Mourning and cannibalism: what monkey behavior says about the benefits of evolution

Monkeys, like humans, experience deep pain when they lose their cubs. Recently, a female borer named Kumasi was observed carrying the body of her dead infant for several days after its death. However, she later ate the corpse in a rare case of primate cannibalism And while this behavior may seem horrible, it may have evolutionary advantages affecting the mother’s chances of reproducing in the future.

The monkey in question, a female borer (Mandrillus leucophaeus), is an understudied and endangered species. She gave birth to a son in the Dvur Kralove Safari Park in the Czech Republic on August 24, 2020. However, the infant died eight days later of an unknown cause.

Initially, Kumasi continued to hold the body of her dead cub and interacted with it as if it were alive. Other monkeys also tried to interact with the dead infant by looking him in the eyes. However, two days after its death, Kumasi began to devour the remains until the keepers took the body away. Interestingly, no other monkeys showed any interest in the remains.

This event, while gruesome, provides important information about animal behavior. The study of death-related phenomena in non-human animals forms part of what is known as “comparative thanatology,” which investigates different reactions to the body. In this case, researchers captured the fate of a baby monkey and its mother by studying a training group.

“This is the first report of postmortem carrying and cannibalism of an infant in a captive exercise group,” the research team notes.

The researchers have now published their observations in a new paper that includes videos of Kumasi carrying and caring for its infant, as well as other monkeys trying to interact with the corpse. They also show that Kumasi’s behavior has changed and she is finally eating the remains.

It is unclear, however, what the motives behind Kumasi’s initial responses were. Perhaps she was mourning the loss, but researchers suggest that she probably did not understand what was happening or was in a state of denial. During the “postmortem phase,” Kumasi and other members of the troop tried to look into the child’s eyes, and Kumasi tried to keep the body away from the males.
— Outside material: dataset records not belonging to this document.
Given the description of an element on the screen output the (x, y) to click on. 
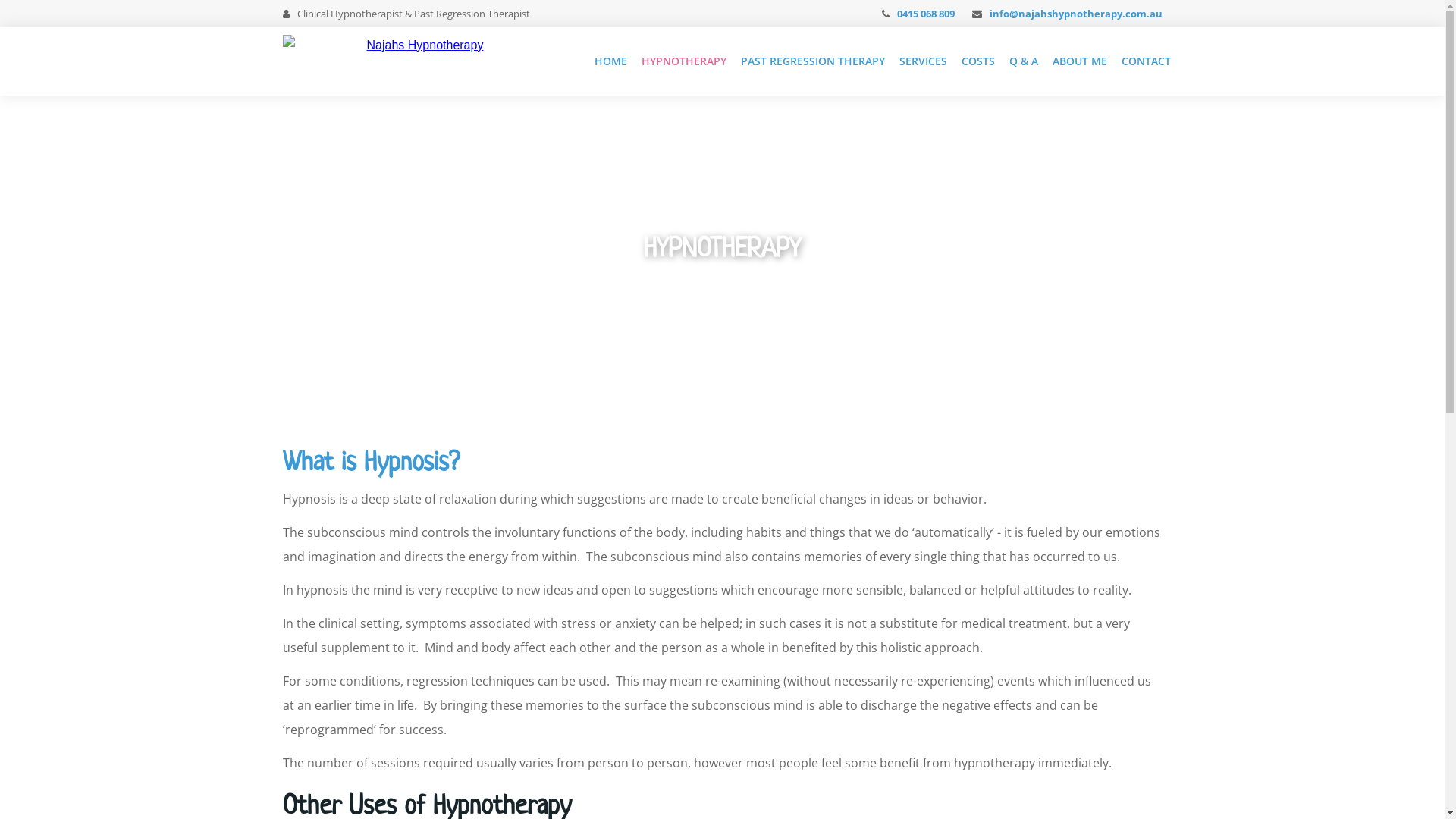
PAST REGRESSION THERAPY Element type: text (812, 61)
Q & A Element type: text (1023, 61)
0415 068 809 Element type: text (924, 13)
SERVICES Element type: text (923, 61)
info@najahshypnotherapy.com.au Element type: text (1074, 13)
COSTS Element type: text (978, 61)
ABOUT ME Element type: text (1079, 61)
HOME Element type: text (610, 61)
CONTACT Element type: text (1145, 61)
HYPNOTHERAPY Element type: text (683, 61)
“Monkeys and great apes often examine the face of their dead cubs in this way, perhaps to perceive eye movements. When mothers don’t get any feedback from the baby, it probably means something is going wrong,” says Elisabetta Palaggi, a primate biologist at the University of Pisa in Italy.

After a few days, Kumasi became more aggressive and scattered the baby’s body around the enclosure before beginning to eat it in a phase of “postmortem cannibalism.” Researchers believe that these actions may serve a purpose.

“As described in other species, adult male and other participants in our study group’s corpse-directed behaviors included grooming the body, staring, sniffing, touching, and dragging. Some authors suggest that these actions may serve to test the cadaver’s response,” the research team notes.

Studies of this kind provide a better understanding of the evolutionary aspects of animal behavior and habitat adaptation. Such observations can be useful for the conservation and protection of endangered species, such as borers.